He never remembered going back to the cabin. He had vague memories of walking and falling down, walking and falling down, but they were as dim as vanished dreams. When he did come out of it, he was in their own cabin. He was lying on the bed and Jill was sitting in a chair looking down at him. She was wearing a beige skirt and a dark-brown sweater. Her face was freshly scrubbed, her lipstick unmarred, her hair neatly combed. There was a moment, then, when nothing made sense — the whole thing, Carroll and the two men and the beating and the violation of his wife, none of this could have happened.

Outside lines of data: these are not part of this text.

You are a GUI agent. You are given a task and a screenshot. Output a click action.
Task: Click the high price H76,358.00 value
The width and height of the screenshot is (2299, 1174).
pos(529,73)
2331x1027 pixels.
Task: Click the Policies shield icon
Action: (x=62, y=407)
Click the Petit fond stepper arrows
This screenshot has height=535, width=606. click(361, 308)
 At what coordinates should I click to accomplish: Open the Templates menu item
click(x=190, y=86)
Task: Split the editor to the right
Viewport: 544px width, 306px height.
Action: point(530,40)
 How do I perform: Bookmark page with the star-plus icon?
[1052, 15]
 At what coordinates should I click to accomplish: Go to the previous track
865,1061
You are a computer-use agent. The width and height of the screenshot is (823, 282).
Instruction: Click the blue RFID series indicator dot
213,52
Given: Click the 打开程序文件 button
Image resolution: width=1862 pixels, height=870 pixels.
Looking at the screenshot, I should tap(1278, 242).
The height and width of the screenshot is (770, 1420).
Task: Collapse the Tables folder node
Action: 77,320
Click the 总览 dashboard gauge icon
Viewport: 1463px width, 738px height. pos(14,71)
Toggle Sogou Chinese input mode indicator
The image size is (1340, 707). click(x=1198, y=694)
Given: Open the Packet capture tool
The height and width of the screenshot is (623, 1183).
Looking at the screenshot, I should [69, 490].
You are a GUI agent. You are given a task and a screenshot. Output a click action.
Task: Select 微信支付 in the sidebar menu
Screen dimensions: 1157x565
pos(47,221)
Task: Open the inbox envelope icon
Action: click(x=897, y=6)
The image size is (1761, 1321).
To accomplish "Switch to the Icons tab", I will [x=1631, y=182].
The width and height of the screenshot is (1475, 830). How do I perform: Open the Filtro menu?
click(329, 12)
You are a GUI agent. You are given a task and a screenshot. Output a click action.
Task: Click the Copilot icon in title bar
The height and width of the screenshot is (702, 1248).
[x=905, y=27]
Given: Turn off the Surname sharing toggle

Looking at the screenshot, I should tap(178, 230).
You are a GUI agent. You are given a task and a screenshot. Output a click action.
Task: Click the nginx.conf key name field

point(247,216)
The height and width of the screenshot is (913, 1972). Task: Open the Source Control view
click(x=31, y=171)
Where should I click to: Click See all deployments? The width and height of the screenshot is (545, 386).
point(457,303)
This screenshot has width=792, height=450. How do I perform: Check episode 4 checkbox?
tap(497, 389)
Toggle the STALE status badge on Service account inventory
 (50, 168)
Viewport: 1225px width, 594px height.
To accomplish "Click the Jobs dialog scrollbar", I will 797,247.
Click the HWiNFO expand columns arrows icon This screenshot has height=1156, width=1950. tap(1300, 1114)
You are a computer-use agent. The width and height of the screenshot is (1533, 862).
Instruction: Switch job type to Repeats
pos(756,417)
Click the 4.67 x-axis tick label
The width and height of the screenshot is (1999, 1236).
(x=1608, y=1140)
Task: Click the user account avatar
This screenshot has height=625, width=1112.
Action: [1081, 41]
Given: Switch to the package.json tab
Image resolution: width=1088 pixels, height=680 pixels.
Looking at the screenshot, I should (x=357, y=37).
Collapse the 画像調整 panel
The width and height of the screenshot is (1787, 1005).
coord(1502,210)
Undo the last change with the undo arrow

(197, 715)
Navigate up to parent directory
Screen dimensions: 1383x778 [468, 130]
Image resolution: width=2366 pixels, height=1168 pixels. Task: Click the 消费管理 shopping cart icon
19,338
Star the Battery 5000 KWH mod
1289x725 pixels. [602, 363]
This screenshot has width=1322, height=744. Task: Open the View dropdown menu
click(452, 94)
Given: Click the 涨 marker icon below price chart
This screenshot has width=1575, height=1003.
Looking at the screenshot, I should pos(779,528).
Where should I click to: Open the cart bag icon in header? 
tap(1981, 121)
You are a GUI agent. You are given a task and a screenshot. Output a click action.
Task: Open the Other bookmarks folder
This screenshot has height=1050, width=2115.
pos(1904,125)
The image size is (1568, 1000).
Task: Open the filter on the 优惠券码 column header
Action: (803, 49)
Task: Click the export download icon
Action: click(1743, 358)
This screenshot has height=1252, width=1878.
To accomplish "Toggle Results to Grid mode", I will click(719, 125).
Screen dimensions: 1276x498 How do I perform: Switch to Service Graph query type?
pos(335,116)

But then he felt the pain in his own body and the dull ache of his head and he saw the discoloration over her right eye, masked incompletely by makeup. It had all happened.
“Don’t try to talk yet,” she said. “Take it easy.”
“I’m all right.”
“Dave—”
“I’m all right,” he said. He sat up. His head was perfectly clear now. The pain was still there, and strong, but his head was perfectly clear. He remembered everything up to the blow that knocked him out. The return from Carroll’s cabin to their own, that was lost, but he remembered all the rest in awful reality.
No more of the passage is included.